AAI Berharap Pemerintah Lebih Sering Gunakan Lawyer Lokal
Berita

AAI Berharap Pemerintah Lebih Sering Gunakan Lawyer Lokal

Agar advokat Indonesia punya pengalaman di mancanegara.

Ali
Bacaan 2 Menit
Prosesi pengambilan sumpah advokat. Foto: RES (Ilustrasi)
Prosesi pengambilan sumpah advokat.
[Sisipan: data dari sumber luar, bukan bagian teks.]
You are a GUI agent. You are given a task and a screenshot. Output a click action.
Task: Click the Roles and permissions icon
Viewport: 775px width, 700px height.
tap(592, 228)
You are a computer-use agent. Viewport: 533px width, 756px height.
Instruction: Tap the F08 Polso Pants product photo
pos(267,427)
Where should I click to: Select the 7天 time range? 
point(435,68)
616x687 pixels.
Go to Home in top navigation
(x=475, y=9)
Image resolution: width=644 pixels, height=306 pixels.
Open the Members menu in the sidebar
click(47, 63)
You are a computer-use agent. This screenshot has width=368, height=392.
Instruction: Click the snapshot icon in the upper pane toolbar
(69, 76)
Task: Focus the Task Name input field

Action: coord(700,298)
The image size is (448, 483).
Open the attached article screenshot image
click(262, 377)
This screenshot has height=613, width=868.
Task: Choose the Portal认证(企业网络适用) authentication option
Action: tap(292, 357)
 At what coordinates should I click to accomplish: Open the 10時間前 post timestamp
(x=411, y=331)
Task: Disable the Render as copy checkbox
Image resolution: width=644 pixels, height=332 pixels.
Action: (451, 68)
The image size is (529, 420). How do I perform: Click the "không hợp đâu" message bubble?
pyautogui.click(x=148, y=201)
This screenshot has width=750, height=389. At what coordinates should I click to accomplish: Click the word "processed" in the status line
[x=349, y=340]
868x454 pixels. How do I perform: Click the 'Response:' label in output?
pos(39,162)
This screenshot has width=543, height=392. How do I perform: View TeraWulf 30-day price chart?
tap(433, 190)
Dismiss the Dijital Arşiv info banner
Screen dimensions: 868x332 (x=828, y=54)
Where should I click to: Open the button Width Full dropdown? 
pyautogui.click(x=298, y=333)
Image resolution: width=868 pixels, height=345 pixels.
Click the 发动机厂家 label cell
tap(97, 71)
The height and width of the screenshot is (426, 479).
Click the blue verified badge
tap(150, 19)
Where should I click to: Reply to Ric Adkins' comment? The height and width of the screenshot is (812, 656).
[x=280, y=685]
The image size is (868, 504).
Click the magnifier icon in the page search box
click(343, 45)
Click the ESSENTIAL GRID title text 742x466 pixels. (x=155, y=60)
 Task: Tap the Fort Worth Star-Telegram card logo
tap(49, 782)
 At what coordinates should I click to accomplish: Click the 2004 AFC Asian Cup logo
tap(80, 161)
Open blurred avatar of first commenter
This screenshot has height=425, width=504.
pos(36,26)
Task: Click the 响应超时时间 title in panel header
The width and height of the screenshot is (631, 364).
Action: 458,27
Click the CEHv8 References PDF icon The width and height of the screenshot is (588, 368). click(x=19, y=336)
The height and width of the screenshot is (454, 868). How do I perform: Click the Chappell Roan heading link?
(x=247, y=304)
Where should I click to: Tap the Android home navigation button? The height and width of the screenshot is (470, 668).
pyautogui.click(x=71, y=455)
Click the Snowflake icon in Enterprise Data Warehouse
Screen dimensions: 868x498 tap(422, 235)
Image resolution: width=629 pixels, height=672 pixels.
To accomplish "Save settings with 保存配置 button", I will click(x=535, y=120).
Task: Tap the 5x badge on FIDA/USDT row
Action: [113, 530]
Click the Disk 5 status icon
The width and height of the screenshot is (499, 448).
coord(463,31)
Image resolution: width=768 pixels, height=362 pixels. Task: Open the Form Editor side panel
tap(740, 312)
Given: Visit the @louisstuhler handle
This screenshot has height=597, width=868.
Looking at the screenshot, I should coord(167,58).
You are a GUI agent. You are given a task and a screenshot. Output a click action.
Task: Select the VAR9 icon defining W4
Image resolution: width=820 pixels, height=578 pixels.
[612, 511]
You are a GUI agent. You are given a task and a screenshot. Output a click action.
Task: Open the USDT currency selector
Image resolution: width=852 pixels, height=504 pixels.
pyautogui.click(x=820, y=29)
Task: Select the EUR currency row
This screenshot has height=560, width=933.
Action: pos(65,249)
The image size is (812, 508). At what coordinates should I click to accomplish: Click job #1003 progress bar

Foto: RES (Ilustrasi)

Ketua Umum Dewan Pimpinan Pusat Asosiasi Advokat Indonesia (DPP AAI) Humphrey Djemat berharap pemerintah lebih sering menggunakan jasa advokat Indonesia untuk kasus-kasus di manca negara agar advokat lokal mempunyai pengalaman internasional.

“Kita kurang pengalaman secara internasional karena kurang diikutsertakan dalam perjanjian internasional. Pemerintah lebih sering pakai Baker & Mackenzie atau White & Case (firma hukum luar negeri,-red),” keluhnya dalam seminar ‘Mempersiapkan Advokat Indonesia dalam Menghadapi Masyarakat Ekonomi ASEAN 2015’ di Rapimnas AAI di Bandung, Kamis (29/1).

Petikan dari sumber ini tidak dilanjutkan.